# [Listed records]
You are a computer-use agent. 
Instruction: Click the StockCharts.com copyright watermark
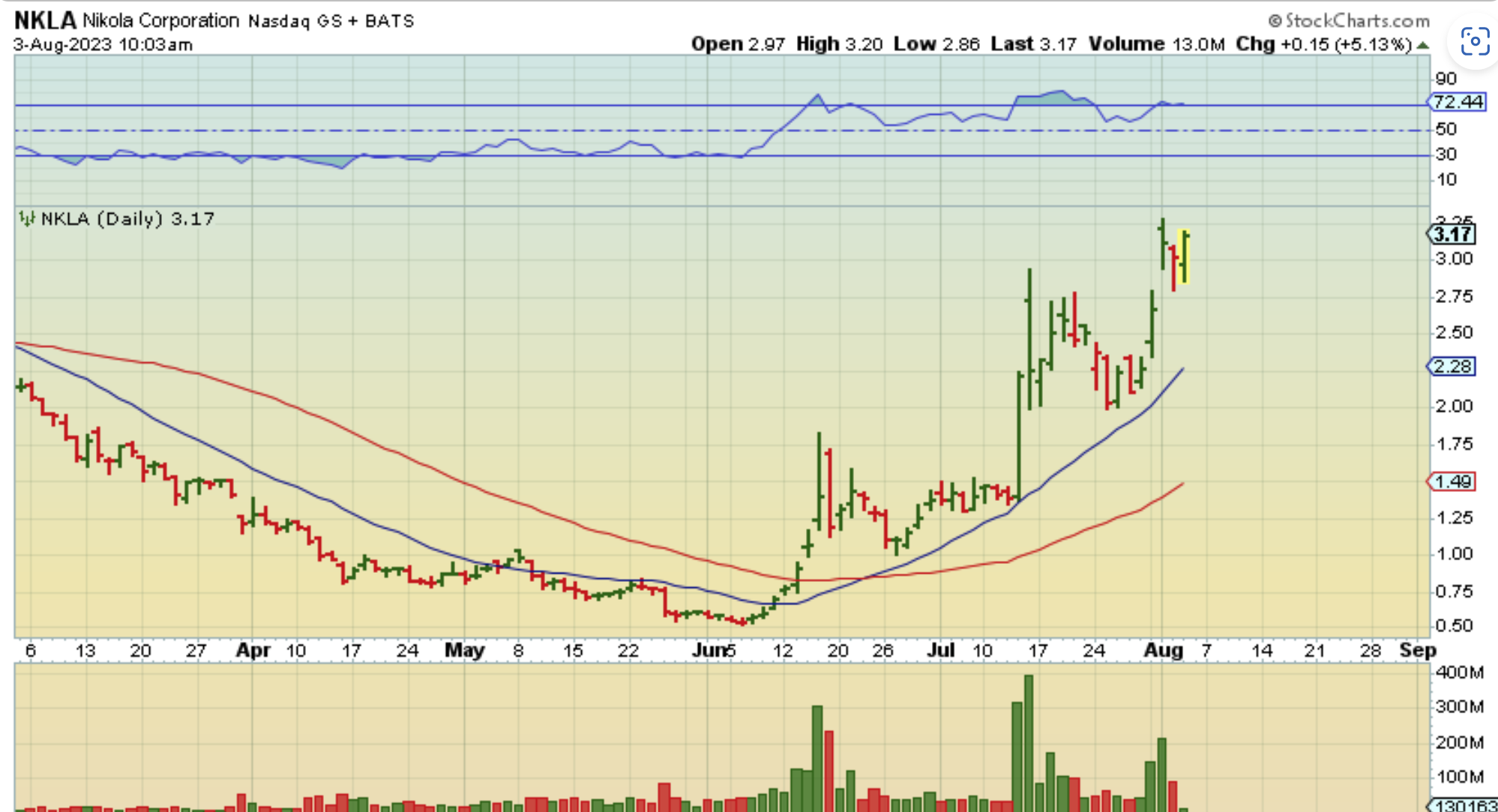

--

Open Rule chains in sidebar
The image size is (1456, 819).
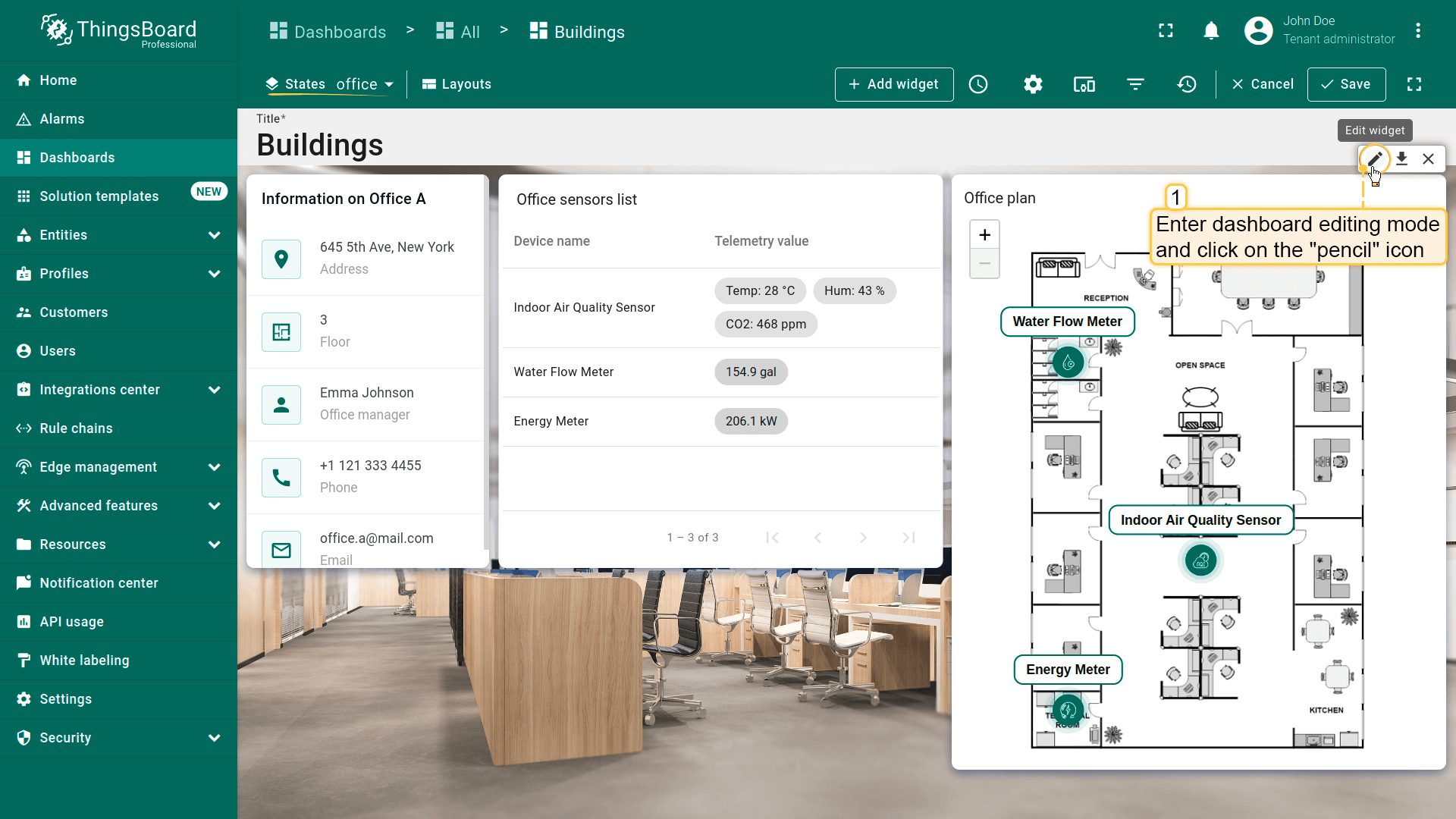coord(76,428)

==

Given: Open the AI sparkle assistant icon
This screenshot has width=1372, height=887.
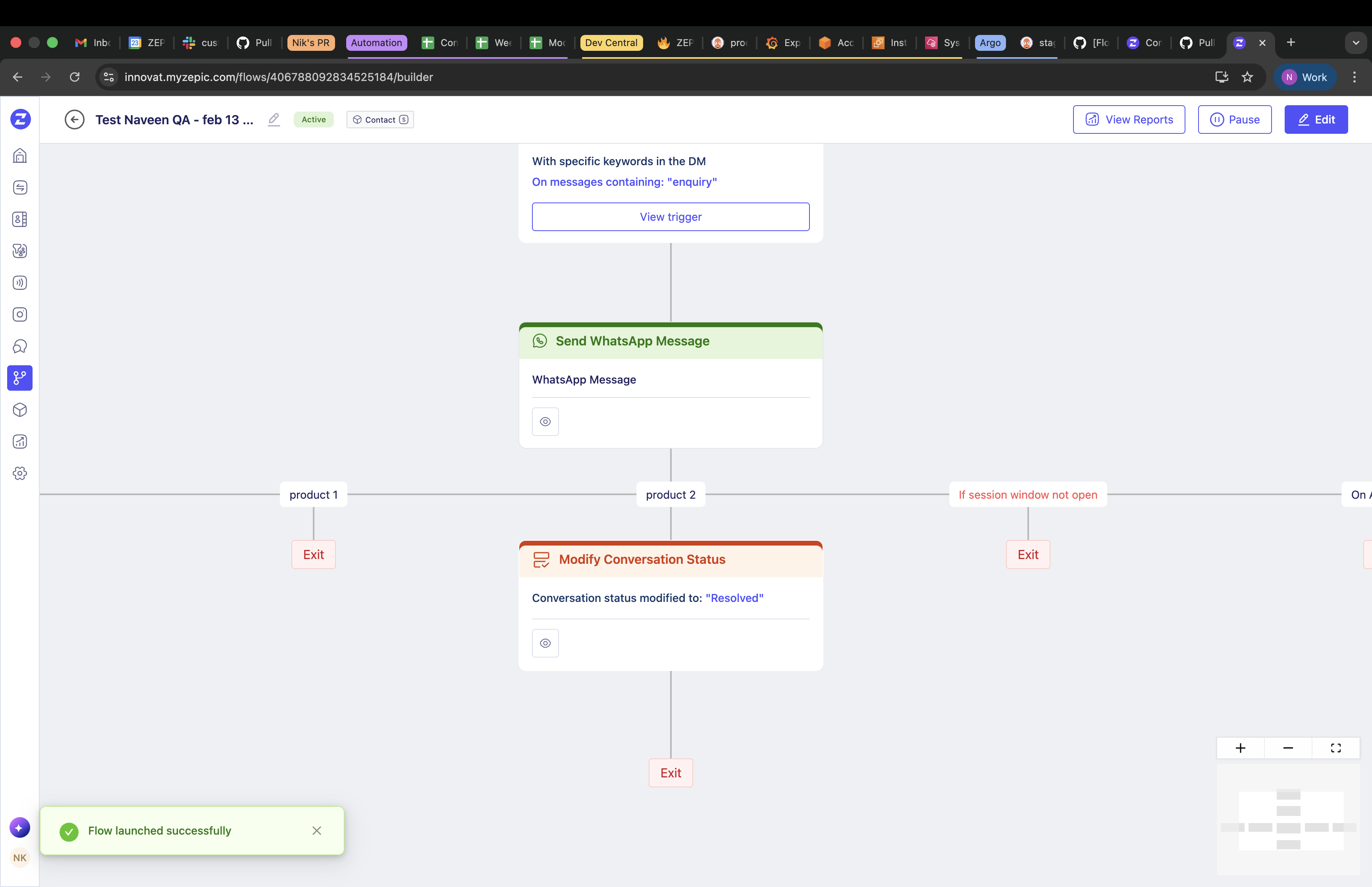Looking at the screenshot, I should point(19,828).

# [What this task involves]
Only the lines above starting at the line that holds "You are a computer-use agent." and ending at the line that holds "Instruction: Click the" are to be repeated, exactly and in full.

# [Response for this exercise]
You are a computer-use agent. 
Instruction: Click the StockCharts.com copyright watermark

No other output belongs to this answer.